National Security Letters Ruled Unconstitutional
A federal judge has ruled National Security Letters violate the First Amendment's free speech guarantees.
A federal judge has ruled National Security Letters violate the First Amendment’s free speech guarantees.
Kim Zetter Wired (“Federal Judge Finds National Security Letters Unconstitutional, Bans Them“):
Ultra-secret national security letters that come with a gag order on the recipient are an unconstitutional impingement on free speech, a federal judge in California ruled in a decision released Friday.
U.S. District Judge Susan Illston ordered the government to stop issuing so-called NSLs across the board, in a stunning defeat for the Obama administration’s surveillance practices. She also ordered the government to cease enforcing the gag provision in any other cases. However, she stayed her order for 90 days to give the government a chance to appeal to the Ninth Circuit Court of Appeals.
“We are very pleased that the Court recognized the fatal constitutional shortcomings of the NSL statute,” said Matt Zimmerman, senior staff attorney for the Electronic Frontier Foundation, which filed a challenge to NSLs on behalf of an unknown telecom that received an NSL in 2011. “The government’s gags have truncated the public debate on these controversial surveillance tools. Our client looks forward to the day when it can publicly discuss its experience.”
The telecommunications company received the ultra-secret demand letter in 2011 from the FBI seeking information about a customer or customers. The company took the extraordinary and rare step of challenging the underlying authority of the National Security Letter, as well as the legitimacy of the gag order that came with it.
Both challenges are allowed under a federal law that governs NSLs, a power greatly expanded under the Patriot Act that allows the government to get detailed information on Americans’ finances and communications without oversight from a judge. The FBI has issued hundreds of thousands of NSLs over the years and has been reprimanded for abusing them — though almost none of the requests have been challenged by the recipients.

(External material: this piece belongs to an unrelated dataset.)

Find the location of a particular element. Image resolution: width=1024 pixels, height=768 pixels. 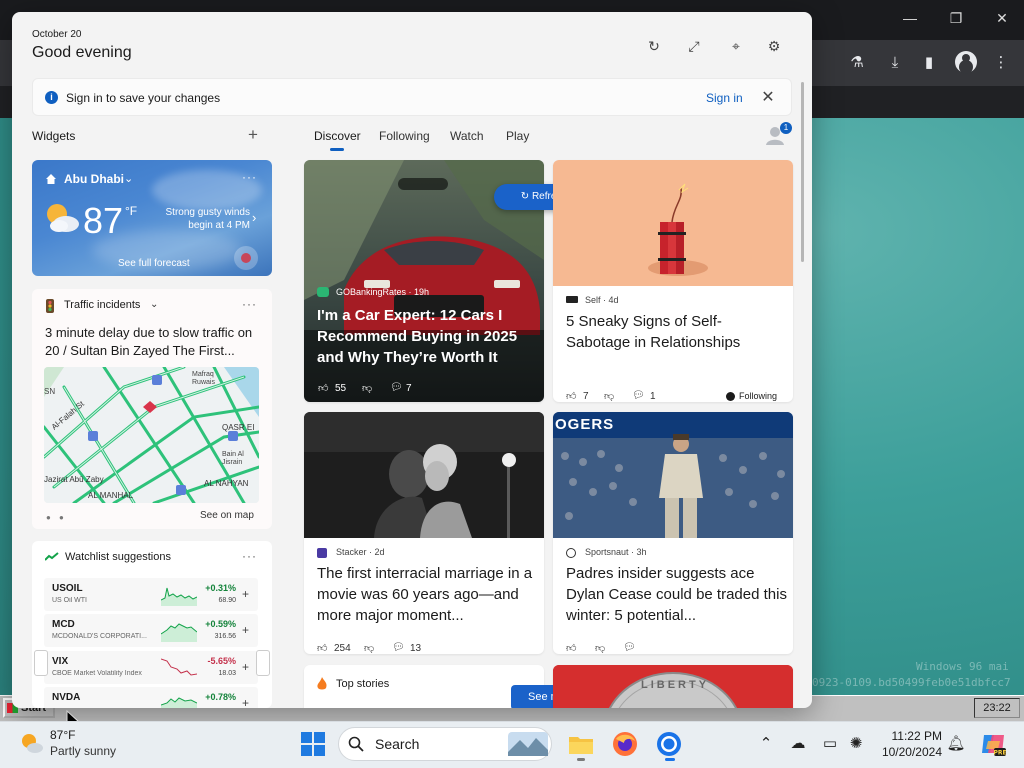

chrome-icon is located at coordinates (669, 744).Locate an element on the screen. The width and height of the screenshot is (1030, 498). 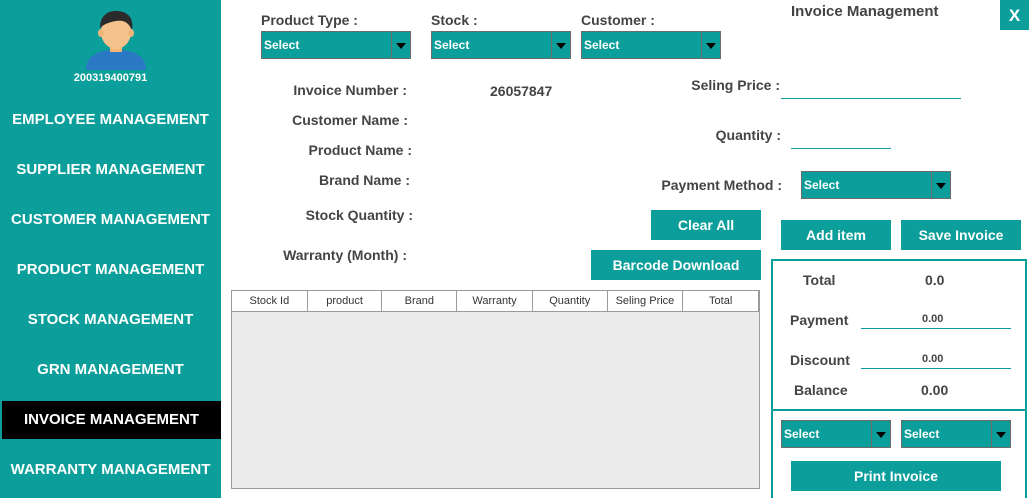
user-avatar-icon is located at coordinates (116, 40).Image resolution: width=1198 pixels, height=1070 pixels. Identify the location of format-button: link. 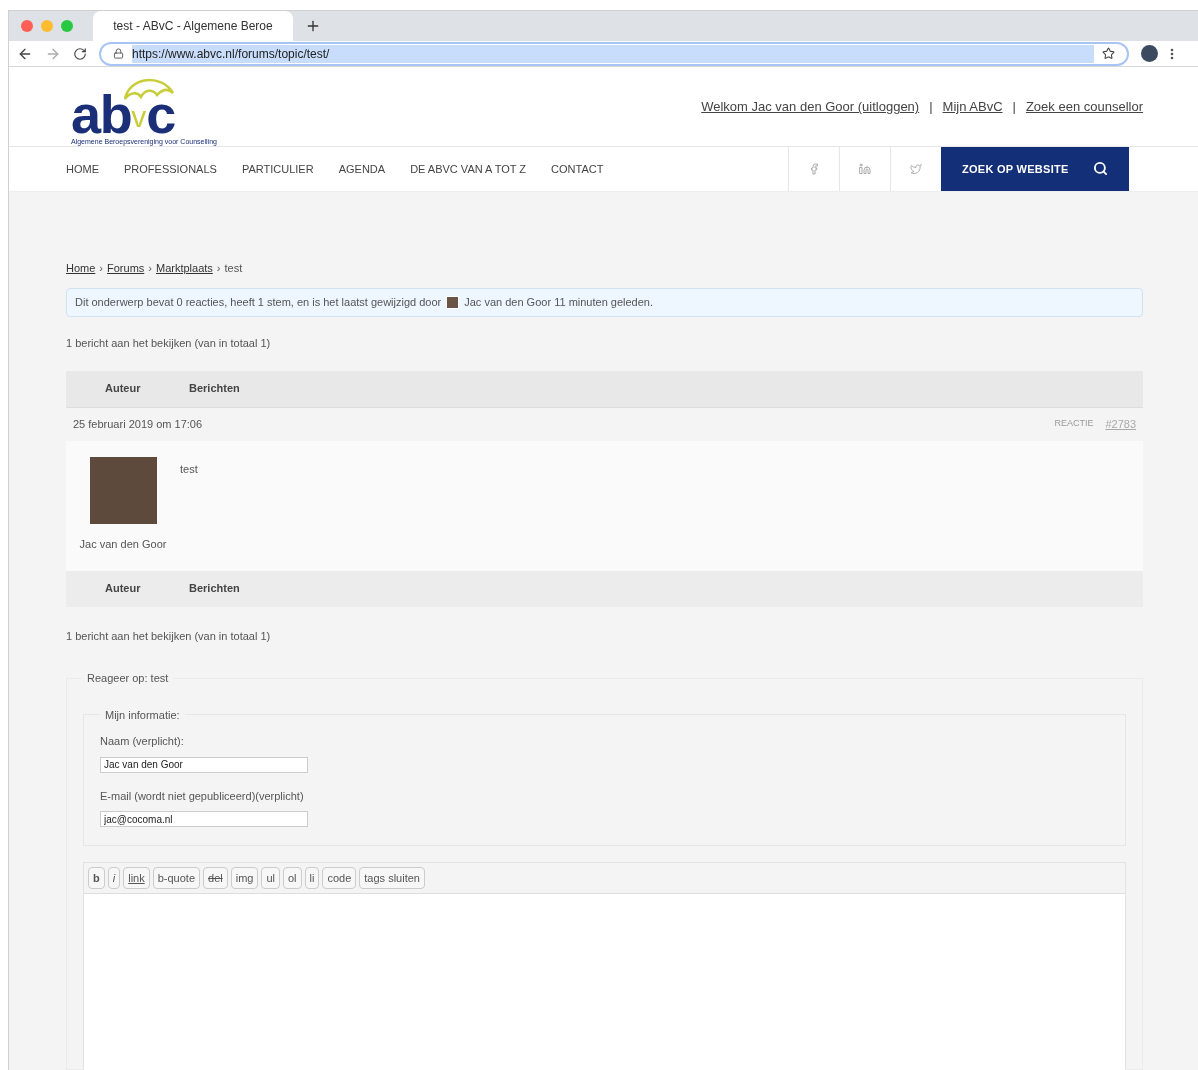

Paul Ellis, AP (“Judge rules secret FBI letters unconstitutional“):
They’re called national security letters and the FBI issues thousands of them a year to banks, phone companies and other businesses demanding customer information. They’re sent without judicial review and recipients are barred from disclosing them.
On Friday, a federal judge in San Francisco declared the letters unconstitutional, saying the secretive demands for customer data violate the First Amendment.

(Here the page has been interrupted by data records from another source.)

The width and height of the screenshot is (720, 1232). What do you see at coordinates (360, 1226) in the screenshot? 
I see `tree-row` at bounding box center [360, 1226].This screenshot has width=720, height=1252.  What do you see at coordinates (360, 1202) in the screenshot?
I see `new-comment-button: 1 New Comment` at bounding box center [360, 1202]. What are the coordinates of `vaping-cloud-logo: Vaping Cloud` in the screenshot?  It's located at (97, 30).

The government has failed to show that the letters and the blanket non-disclosure policy “serve the compelling need of national security,” and the gag order creates “too large a danger that speech is being unnecessarily restricted,” U.S. District Judge Susan Illston wrote.

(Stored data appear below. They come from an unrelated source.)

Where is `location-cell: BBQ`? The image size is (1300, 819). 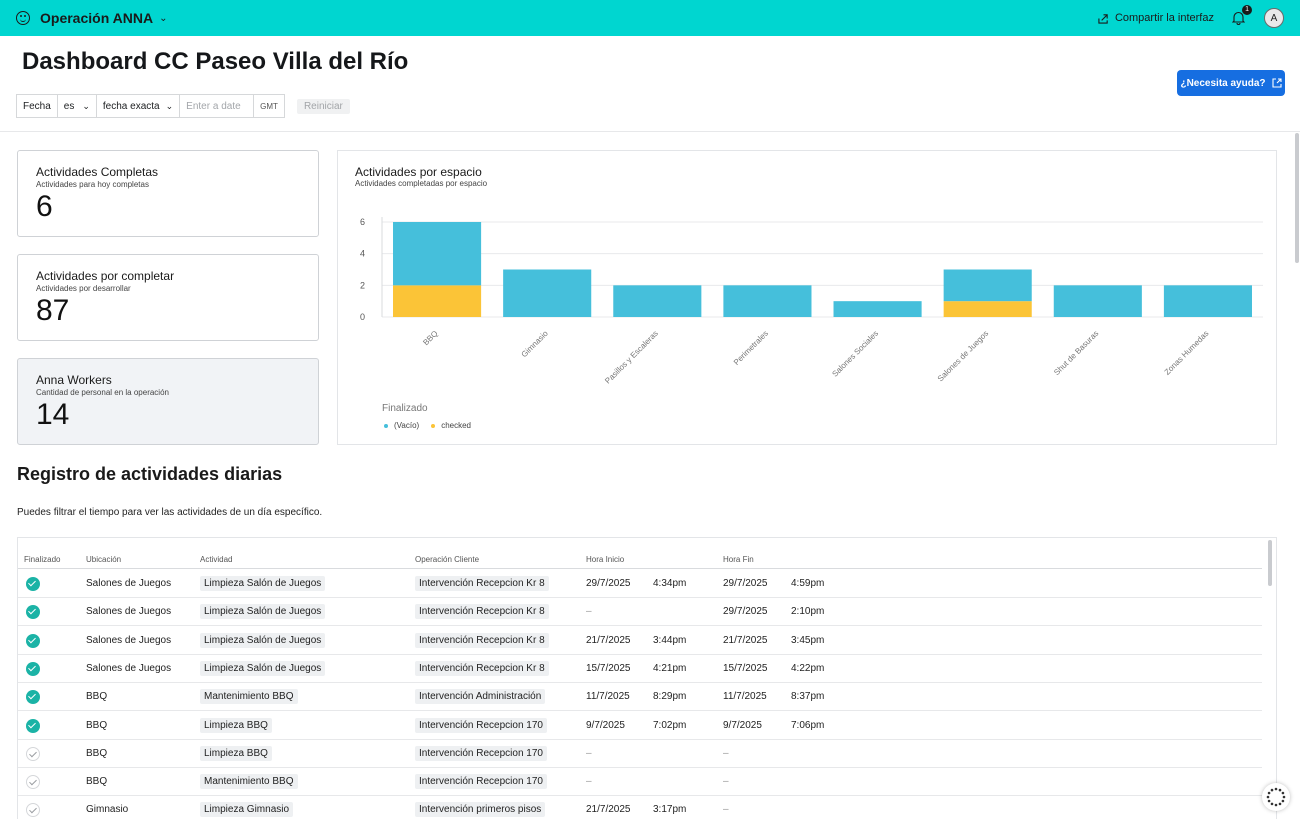 location-cell: BBQ is located at coordinates (97, 697).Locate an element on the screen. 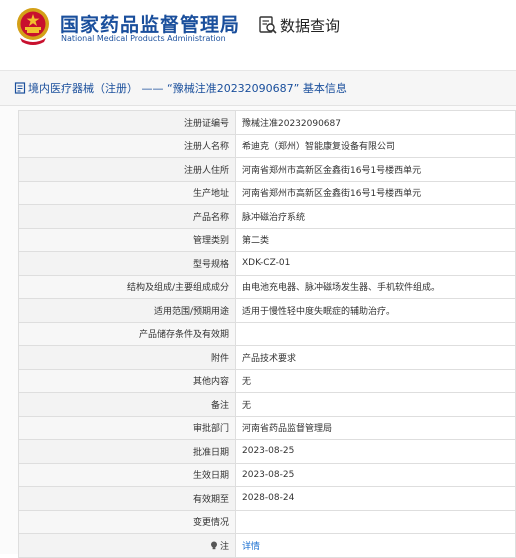  header-spacer is located at coordinates (258, 61).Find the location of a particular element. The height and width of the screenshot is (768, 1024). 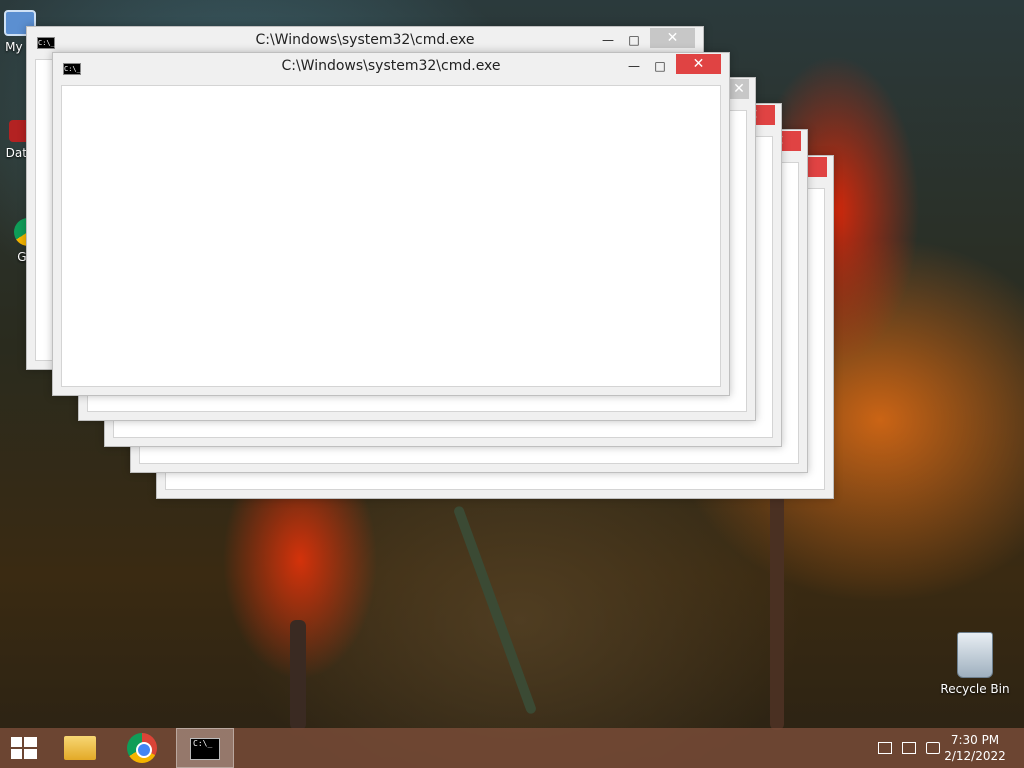

taskbar-chrome is located at coordinates (142, 748).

Illston is a longtime district court judge, having been appointed to the bench by Bill Clinton in 1995. The result here strikes me as obvious, although I do note with some amusement that judges issue gag orders, restraining speech related to cases in their court, all the time. There, though, there’s a rather obvious public policy interest.
Come again? Natural security letters have existed since 1978.
Borrowing heavily from Wikipedia, it seems the sea change came in 1993:
The oldest NSL provisions were created in 1978 as a little-used method of circumventing the Right to Financial Privacy Act. Used in terrorism and espionage investigations, it was limited to foreign powers or persons who the FBI had reasonable cause to believe were agents of a foreign power.
A 1993 amendment relaxed the restriction regarding “foreign powers” and allowed the use of an NSL to obtain information on persons not under direct investigation.
In 2001, section 505 of the USA PATRIOT Act greatly expanded the use of the NSL.
It’s rare nowadays a federal judge pushes back against the surveilance state. This made my day when I learned of it this morning.
Yeah, but there’s a big difference between issuing such an order after a public hearing in which both parties are permitted to present argument and evidence to support their case, and allowing the FBI to issue its own warrant without even pro forma review by a court and banning anyone from even questioning the decision.
There’s a public policy interest in the NSL gag order, too: keeping people from alerting terrorist suspects to an investigation.
That being said, I agree with the judge’s decision. NSLs have become a convenience tool for the FBI, and their use far too frequent. The gag order applies in every case, regardless of whether or not it actually protects the investigation, and even if the recipient is not a target of the investigation. The lack of oversight means the FBI has issued NSLs ordering the recipients to turn over information that should have required a warrant.
“Friggin people, you have no idea how to defend a nation, all you did was weaken a country today Caffey, that’s all you did…you put peoples lives in danger. Sweet dreams son.”